[Records from a collection]
_ _ _ _ _

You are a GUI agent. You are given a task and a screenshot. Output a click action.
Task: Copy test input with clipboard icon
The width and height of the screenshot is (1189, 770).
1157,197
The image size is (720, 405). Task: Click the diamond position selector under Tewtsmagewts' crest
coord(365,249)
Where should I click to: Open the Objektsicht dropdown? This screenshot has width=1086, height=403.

_ _ _ _ _

_TASK REQUIREMENTS:_
Here the job is to restate all of the data word for word.

_RESPONSE BOX:_
You are a GUI agent. You are given a task and a screenshot. Output a click action.
Task: Copy test input with clipboard icon
The width and height of the screenshot is (1189, 770).
1157,197
The image size is (720, 405). Task: Click the diamond position selector under Tewtsmagewts' crest
coord(365,249)
Where should I click to: Open the Objektsicht dropdown? This screenshot has width=1086, height=403.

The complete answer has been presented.